_What to produce_
Check each line of the material for the string "element", and copy the lines that have it.

· · · · ·

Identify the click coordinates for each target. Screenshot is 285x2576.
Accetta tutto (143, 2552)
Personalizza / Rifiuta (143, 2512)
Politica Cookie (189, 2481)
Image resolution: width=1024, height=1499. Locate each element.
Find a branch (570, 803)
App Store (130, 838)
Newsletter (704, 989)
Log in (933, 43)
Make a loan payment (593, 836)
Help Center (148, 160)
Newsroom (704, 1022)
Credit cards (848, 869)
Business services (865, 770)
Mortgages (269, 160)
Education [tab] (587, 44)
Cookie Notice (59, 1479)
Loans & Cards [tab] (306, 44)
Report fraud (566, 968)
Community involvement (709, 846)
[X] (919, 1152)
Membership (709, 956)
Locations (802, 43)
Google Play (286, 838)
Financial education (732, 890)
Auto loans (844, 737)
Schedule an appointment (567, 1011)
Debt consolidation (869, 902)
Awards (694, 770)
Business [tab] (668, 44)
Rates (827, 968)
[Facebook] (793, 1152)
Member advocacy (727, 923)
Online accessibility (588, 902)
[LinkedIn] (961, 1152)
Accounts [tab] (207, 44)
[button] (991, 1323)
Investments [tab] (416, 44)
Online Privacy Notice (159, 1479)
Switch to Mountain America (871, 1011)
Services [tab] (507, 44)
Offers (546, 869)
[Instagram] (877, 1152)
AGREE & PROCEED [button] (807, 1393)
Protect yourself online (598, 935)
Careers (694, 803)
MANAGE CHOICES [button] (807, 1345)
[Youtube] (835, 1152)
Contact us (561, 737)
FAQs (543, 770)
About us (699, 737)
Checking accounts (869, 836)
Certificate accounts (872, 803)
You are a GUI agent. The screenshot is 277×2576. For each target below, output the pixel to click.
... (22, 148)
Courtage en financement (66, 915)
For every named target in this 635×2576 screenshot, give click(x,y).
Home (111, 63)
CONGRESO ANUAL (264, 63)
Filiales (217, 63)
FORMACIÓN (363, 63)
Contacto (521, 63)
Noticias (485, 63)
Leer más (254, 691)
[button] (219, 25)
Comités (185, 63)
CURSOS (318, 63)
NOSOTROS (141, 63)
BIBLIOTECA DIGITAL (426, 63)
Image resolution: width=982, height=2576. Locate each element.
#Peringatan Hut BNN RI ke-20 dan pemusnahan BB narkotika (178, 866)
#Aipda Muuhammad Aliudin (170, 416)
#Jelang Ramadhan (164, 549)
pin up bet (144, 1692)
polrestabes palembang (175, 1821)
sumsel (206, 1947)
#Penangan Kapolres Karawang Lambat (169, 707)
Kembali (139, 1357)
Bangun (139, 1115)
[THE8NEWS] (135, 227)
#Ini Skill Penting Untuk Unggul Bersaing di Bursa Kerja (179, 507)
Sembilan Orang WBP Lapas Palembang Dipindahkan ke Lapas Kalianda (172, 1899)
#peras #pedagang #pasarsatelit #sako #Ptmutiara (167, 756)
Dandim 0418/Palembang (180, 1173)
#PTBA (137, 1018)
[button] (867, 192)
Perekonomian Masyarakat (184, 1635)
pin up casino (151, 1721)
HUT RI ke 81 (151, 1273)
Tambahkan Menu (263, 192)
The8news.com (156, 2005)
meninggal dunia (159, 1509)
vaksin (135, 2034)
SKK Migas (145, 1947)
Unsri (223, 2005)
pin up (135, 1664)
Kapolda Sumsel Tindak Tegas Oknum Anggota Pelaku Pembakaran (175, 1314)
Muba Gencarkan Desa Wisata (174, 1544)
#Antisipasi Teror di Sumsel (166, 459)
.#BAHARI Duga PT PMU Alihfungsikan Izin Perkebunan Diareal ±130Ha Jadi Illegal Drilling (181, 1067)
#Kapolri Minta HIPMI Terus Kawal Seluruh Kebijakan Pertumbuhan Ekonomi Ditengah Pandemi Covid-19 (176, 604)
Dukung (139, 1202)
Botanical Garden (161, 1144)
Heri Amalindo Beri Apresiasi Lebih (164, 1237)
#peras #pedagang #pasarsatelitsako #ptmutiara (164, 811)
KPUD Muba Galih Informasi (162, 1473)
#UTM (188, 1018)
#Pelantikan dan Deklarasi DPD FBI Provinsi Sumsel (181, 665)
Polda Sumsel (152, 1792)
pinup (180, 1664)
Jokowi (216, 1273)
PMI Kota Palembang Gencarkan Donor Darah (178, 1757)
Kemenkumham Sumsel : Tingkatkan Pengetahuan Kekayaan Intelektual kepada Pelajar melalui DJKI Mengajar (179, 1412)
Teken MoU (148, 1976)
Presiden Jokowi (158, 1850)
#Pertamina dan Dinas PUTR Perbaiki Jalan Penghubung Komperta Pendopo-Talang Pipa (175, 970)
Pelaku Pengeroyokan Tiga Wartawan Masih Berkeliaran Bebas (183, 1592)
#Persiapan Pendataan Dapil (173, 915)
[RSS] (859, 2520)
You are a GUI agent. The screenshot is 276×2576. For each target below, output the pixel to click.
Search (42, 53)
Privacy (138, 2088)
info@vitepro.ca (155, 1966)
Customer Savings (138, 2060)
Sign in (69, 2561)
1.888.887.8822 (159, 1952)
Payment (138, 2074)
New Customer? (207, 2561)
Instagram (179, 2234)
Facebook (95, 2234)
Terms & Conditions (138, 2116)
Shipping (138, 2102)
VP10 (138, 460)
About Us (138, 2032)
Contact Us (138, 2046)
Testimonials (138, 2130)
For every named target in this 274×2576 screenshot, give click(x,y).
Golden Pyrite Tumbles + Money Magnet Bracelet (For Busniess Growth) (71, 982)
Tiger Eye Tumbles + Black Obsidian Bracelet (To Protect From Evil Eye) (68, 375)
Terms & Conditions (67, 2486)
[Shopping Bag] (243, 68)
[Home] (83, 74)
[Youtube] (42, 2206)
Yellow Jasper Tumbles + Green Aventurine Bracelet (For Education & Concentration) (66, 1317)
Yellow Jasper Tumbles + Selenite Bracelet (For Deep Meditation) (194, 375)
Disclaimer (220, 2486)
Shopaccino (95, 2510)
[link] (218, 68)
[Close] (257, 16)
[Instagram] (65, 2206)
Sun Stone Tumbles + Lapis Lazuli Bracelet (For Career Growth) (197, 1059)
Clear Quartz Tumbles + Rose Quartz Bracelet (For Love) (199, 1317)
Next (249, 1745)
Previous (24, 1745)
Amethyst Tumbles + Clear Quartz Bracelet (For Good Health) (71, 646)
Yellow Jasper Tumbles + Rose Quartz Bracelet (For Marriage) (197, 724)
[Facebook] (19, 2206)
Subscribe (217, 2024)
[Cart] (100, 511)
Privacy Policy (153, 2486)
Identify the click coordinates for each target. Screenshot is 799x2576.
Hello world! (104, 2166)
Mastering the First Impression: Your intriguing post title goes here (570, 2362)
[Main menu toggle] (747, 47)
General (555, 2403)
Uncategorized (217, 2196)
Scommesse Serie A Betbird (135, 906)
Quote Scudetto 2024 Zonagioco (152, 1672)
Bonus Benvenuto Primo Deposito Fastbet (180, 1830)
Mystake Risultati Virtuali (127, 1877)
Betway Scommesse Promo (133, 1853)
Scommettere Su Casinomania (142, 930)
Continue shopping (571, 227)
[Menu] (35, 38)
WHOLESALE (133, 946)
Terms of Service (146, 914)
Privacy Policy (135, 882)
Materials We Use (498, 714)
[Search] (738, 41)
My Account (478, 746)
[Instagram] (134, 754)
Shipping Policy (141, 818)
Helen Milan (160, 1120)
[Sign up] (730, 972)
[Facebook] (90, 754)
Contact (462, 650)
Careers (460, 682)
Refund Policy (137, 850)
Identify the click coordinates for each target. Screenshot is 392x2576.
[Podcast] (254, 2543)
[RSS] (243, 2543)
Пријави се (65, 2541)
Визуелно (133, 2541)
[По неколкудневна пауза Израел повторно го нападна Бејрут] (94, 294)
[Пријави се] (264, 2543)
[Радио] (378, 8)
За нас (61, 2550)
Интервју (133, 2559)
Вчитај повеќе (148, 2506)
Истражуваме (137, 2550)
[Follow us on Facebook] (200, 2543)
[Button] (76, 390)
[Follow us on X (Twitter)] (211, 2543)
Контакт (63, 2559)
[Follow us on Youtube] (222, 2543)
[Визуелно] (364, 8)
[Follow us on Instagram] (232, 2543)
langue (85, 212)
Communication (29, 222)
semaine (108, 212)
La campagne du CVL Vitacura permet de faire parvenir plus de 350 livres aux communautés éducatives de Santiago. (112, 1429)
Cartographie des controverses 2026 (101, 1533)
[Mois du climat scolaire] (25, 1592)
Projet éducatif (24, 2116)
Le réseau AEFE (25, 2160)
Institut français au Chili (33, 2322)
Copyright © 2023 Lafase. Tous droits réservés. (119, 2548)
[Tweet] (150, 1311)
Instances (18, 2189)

· · · · ·

_Exercise response_
Image resolution: width=1024, height=1499. Locate each element.
Image resolution: width=982, height=2576. Locate each element.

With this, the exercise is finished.